Ammu therefore, is an important film that does not either beat about the bush trying to explain away or dilute wife abuse as "duty". It does not try to force a happy ending. It closes as the beginning of a new journey for Ammu.

She realises that there is no hope in the marriage which was dead since the beginning. Ammu's mother had warned her to tolerate abuse, never mind if it was her own husband, narrating her own one-time experience.

Aishwarya Lakshmi makes the best of her leading role in minutely expressing the fine nuances of the change in her mindset. Her reactions to the changing relationship is shown beautifully through her changing facial expressions and body language.

Ammu's women supporters present a combination of fear of being caught by their superiors, and the determination of helping and vesting her with courage are good. Bobby Simha as Prabhu lives his role to the hilt. Though he plays is a murderer, the script makes him endearing to the audience.
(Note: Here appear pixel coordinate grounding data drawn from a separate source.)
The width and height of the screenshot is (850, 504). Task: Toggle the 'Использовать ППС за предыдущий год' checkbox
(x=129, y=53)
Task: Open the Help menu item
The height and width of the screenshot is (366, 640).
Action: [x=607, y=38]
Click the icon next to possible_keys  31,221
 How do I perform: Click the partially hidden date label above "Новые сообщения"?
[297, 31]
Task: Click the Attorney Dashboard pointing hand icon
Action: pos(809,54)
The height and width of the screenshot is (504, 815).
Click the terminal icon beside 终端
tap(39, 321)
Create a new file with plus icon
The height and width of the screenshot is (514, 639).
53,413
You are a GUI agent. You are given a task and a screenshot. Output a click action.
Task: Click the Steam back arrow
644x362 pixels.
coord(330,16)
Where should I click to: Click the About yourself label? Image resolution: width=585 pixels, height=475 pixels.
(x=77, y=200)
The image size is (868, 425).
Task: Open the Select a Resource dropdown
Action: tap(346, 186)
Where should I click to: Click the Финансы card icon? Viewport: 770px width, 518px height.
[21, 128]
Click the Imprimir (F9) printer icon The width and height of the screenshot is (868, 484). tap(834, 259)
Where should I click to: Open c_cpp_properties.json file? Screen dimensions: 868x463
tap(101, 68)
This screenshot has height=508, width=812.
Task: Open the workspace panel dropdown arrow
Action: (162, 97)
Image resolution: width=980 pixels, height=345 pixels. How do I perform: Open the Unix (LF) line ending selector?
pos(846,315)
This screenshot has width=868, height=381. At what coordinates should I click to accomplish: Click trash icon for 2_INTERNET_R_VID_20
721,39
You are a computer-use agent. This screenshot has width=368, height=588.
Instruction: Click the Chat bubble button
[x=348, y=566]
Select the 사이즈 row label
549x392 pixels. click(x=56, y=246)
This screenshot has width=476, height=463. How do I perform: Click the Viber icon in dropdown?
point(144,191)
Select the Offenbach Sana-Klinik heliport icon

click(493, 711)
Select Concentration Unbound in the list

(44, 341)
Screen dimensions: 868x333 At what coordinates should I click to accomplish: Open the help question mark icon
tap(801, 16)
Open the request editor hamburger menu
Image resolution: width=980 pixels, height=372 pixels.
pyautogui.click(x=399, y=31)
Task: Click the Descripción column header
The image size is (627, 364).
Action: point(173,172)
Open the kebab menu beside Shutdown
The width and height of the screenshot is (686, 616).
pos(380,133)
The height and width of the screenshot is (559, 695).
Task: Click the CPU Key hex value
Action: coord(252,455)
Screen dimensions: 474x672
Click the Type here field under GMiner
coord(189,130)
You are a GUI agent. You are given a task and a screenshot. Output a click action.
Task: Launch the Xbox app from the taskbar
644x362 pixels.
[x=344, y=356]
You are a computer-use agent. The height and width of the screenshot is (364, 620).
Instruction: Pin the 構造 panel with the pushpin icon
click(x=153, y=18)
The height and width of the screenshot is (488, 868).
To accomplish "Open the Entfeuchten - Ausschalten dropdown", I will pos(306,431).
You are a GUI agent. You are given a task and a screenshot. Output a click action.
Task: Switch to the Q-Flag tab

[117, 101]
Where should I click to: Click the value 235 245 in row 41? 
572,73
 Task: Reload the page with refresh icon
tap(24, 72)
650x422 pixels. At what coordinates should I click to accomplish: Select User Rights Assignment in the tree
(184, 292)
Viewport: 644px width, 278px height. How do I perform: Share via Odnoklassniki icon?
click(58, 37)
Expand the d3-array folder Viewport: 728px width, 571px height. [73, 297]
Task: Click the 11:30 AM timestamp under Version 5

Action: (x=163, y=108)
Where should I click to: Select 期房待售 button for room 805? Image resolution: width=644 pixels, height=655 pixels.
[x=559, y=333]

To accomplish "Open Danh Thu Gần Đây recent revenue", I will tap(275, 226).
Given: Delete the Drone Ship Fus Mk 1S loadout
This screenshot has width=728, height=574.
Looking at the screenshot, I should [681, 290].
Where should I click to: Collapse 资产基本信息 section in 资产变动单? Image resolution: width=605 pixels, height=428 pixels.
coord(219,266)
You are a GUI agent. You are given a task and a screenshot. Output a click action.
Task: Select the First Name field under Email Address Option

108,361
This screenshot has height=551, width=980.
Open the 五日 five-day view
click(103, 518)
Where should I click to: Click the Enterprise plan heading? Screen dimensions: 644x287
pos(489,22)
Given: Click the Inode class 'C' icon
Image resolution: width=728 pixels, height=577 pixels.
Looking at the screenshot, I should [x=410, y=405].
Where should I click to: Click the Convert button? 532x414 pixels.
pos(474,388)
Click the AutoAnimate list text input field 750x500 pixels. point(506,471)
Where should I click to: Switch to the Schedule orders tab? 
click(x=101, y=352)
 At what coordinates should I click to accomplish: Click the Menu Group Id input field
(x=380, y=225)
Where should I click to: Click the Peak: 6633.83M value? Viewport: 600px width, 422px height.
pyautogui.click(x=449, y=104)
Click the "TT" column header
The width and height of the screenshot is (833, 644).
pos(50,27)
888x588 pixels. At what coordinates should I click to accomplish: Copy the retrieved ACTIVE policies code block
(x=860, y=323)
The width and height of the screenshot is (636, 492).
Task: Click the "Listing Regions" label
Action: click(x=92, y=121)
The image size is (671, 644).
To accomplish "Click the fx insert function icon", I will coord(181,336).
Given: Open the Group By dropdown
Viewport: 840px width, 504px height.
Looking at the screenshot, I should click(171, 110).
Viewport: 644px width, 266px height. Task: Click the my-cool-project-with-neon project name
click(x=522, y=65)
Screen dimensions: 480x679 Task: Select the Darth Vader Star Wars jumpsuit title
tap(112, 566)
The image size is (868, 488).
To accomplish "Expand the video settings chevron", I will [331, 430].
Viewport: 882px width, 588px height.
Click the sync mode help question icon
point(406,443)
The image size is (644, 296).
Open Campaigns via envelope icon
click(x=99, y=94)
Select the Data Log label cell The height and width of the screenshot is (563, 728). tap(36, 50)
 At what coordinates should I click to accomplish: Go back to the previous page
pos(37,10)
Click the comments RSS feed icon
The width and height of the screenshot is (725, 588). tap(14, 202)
The script also throws up two different shades of violence as seen through the two men – Ravi on the one hand and Prabhu on the other. Naveen Chandra as the two-faced Ravi who has no qualms about insulting his wife in public is so good that half-way through the film, you begin to hate him.

The editing is crisp and tight, as it moves in and around the city with frequent sojourns into the police station to offer an insight into how things work there. Ravi is shown breathing down everyone's neck including his wife's, but the songs belted out by Prabhu to make light of the jail environs.

The cinematography is controlled and sticks to lack of glamour capturing the streets, shops and the railway station in the city well. Ammu is a not-to-be-missed film for both men and women.